I have decided that from this point forward I will attempt to post lists on Thursday and furthermore, all such lists will have thirteen entries. Why? Because this is my little play-place and I’m better than everyone else. So there.
This is not the inaugural edition of the Thursday list, that would be last Thursday. Still, I noted a nifty list idea on the Redheaded Ramblings site; which she got from Right Wing News so I’m going to take a stab at it:
13. Mohammed
Listen man, I really admire your idea of a religion based on strength rather than sappy neighborliness but what’s all this about 72 raisins and slaughtering infidels? An error in translation or are you really the bloodthirsty madman your followers have made you out to be?
12. Mary Magdalene
It occurred to me I couldn’t think of any women – outside of those I currently know – that I’d care to sit down to supper with. Since everyone else seems to think Jesus would be such a great dinner guest, I figured I’d be contrarian and assert that Mary Magdalene, as the embodiment of redemption would be a far better conversational partner.
11. Hunter S. Thompson
Haven’t any particular reason to list him, but tell me sitting down with him for an hour or two wouldn’t be a blast.
10. Harry Truman
I know we’d disagree about politics but maybe we could just play poker and drink some good bourbon and jaw about the old days. Maybe I could pick up a few fashion tips.
9. Babe Ruth
I suppose you could put Ty Cobb or Joe DiMaggio or Lou Gehrig in this spot but none of them seem to be as likely as the Babe to be a enjoyable supper companion. I’m sure with the Babe at the table the food and booze flowed as liberally as the rough humor.
8. Michael Collins
Not only the man who did so much to accomplish the dream of Irish Freedom but definitely a good storyteller and a hell of a drinker.
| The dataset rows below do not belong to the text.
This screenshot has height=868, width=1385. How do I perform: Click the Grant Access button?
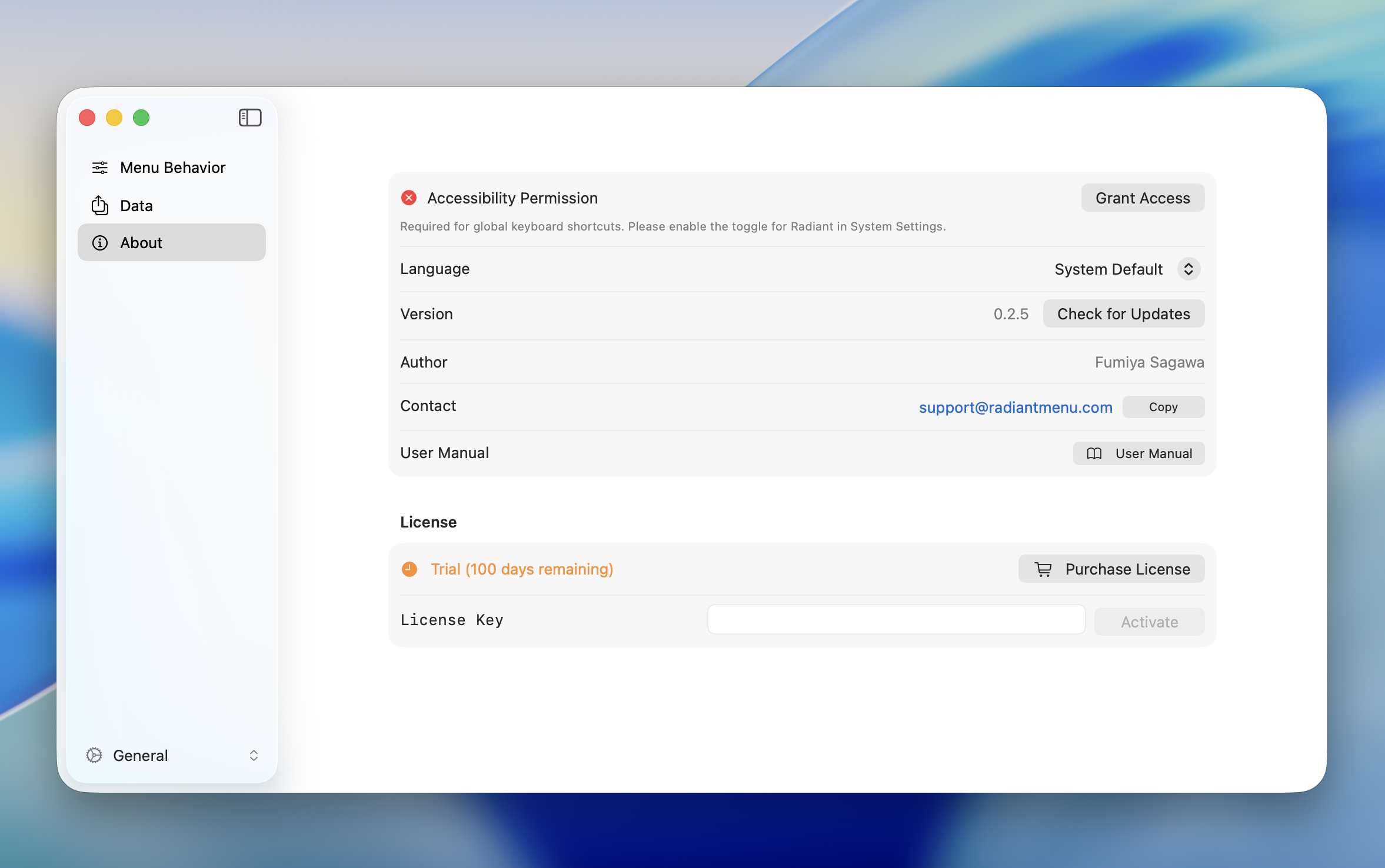(1141, 198)
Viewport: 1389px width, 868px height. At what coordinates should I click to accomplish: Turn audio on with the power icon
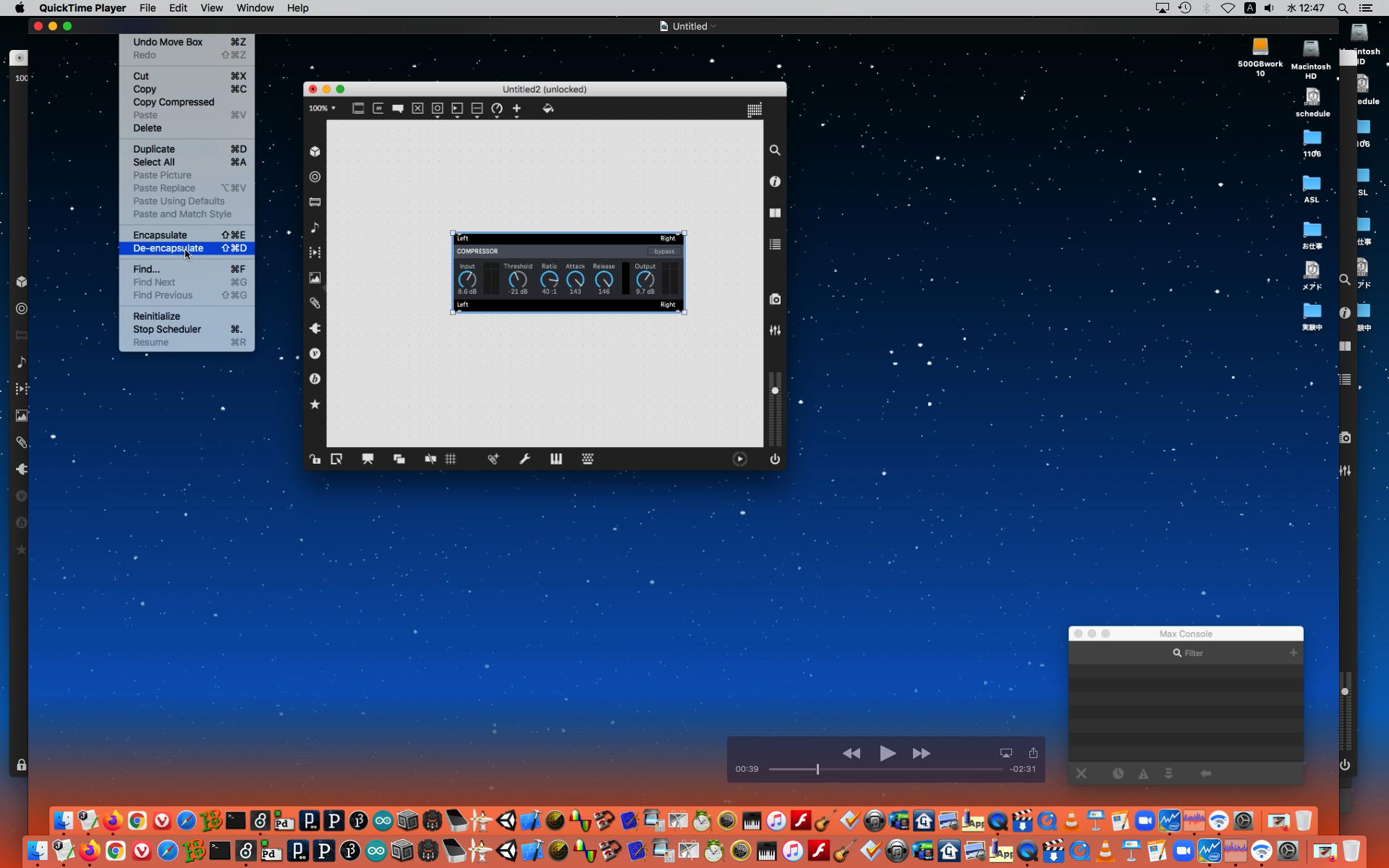[775, 459]
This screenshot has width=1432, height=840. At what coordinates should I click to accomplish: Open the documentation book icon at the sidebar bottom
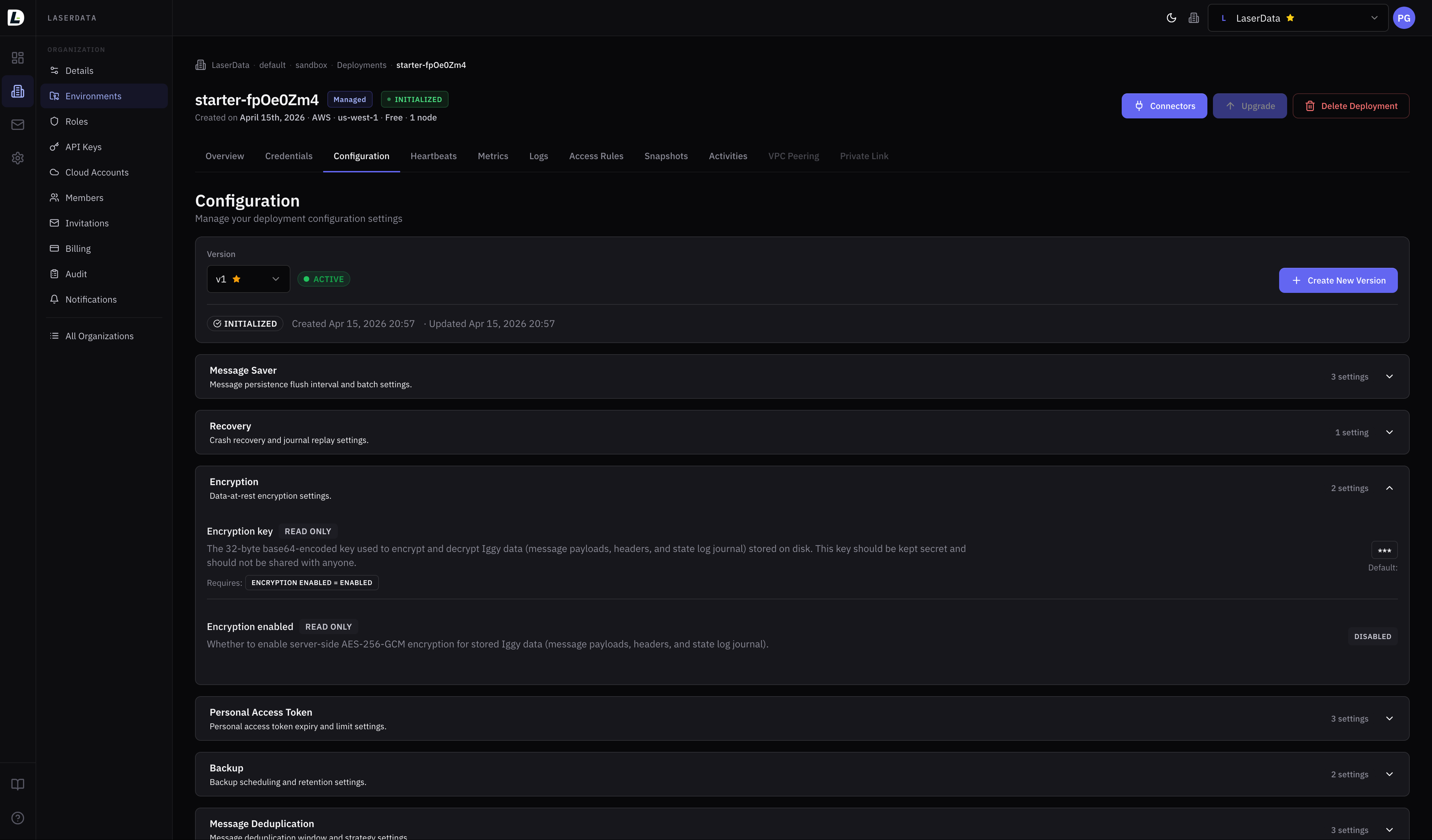(x=18, y=784)
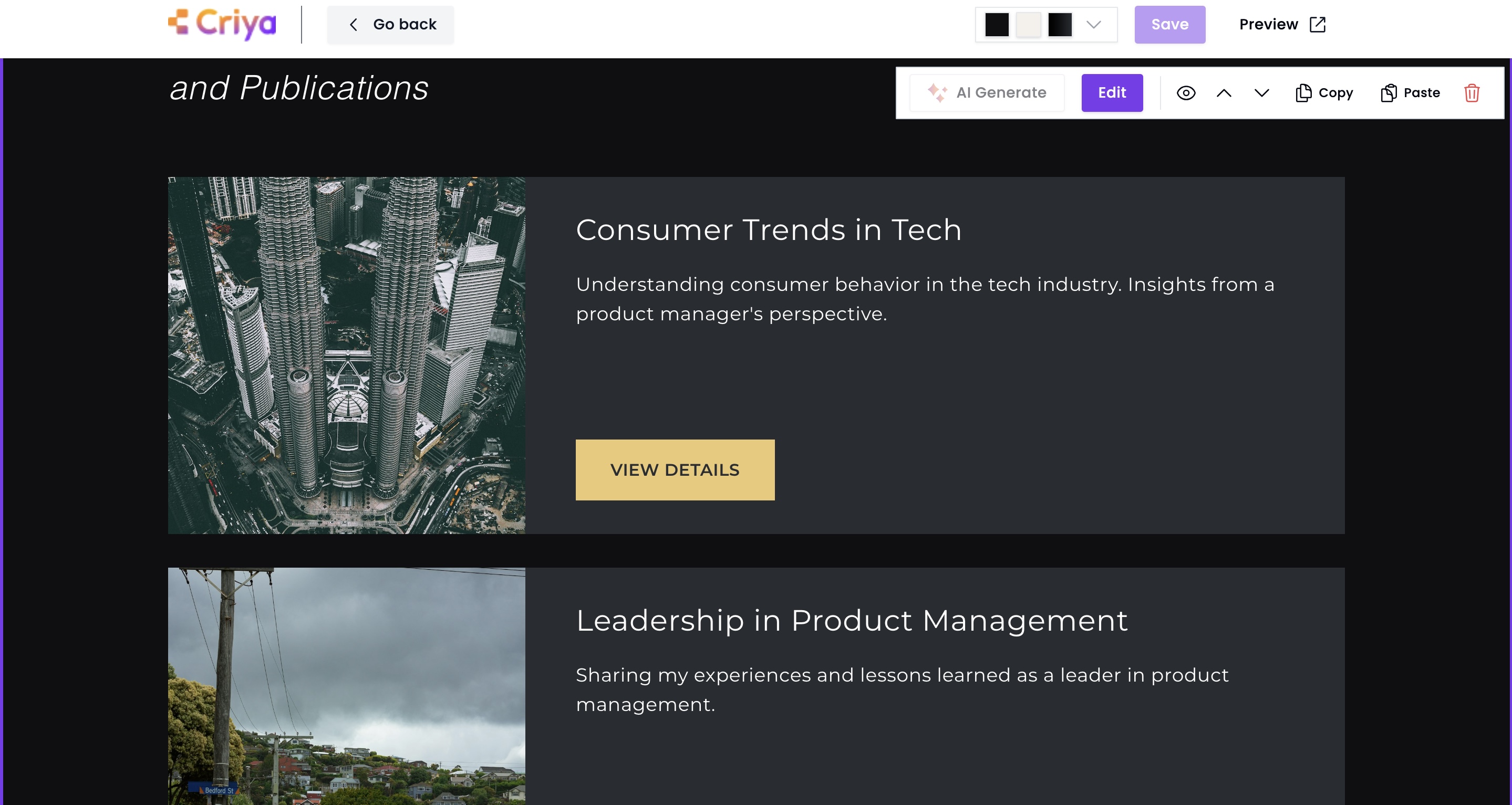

7. Octavian (Augustus Caesar)
How this weak boy with a bit of a lisp managed to consolidate power over Rome’s holdings and make her into an empire has got to be a hell of a story. He’d have to be a good politician to get where he was going and so ought to make an amiable companion.
6. Lewis Dreher
My great-great-great grandfather who volunteered in 1861 to fight for Union, got a hernia, got wounded, got sent home, re-upped, couldn’t do a lick of work, went home again and died young. I suspect he’s a pretty typical prairie boy but it’d be neat to hear some of his war stories.
5. Casper Rader
I can’t even calculate how many generations removed he is, probably 10 or so since he died soon after the turn of the 19th century. He was the first Rader in my line to come to America. He managed to make something of himself, owning land in Pennsylvania and finally migrating to south-western Virginia and making himself a elevated citizen in Wytheville.
4. Benjamin Franklin
Tips on the ladies, on politics and innumerable bottles of Madeira? I wonder how well he plays chess drunk. Probably very well, he and the other Founders managed to bang out a Constitution while probably sloppy drunk.
3. Niccolo Machiavelli
Did you really mean what you said in your writings or was it satirical? Synthesize his theories with the thoughts of the next two gentlemen and you’ve got an excellent prescription for order throughout the world.
2. Theodore Roosevelt
A gentleman and a man in the fullest sense. Another fellow chock-full of energy and brimming with ideas on how to sort out the world. I’d like to figure out how the “speak softly” part of the formula worked, as that seems to be what the world is lacking lately.
1. William T. Sherman
If you could get him to sit down long enough to eat supper I’m sure you’d have a hell of a good time just watching the energy of this fellow. And, I have a few questions for him on his theories of warfare as applied to the mideast.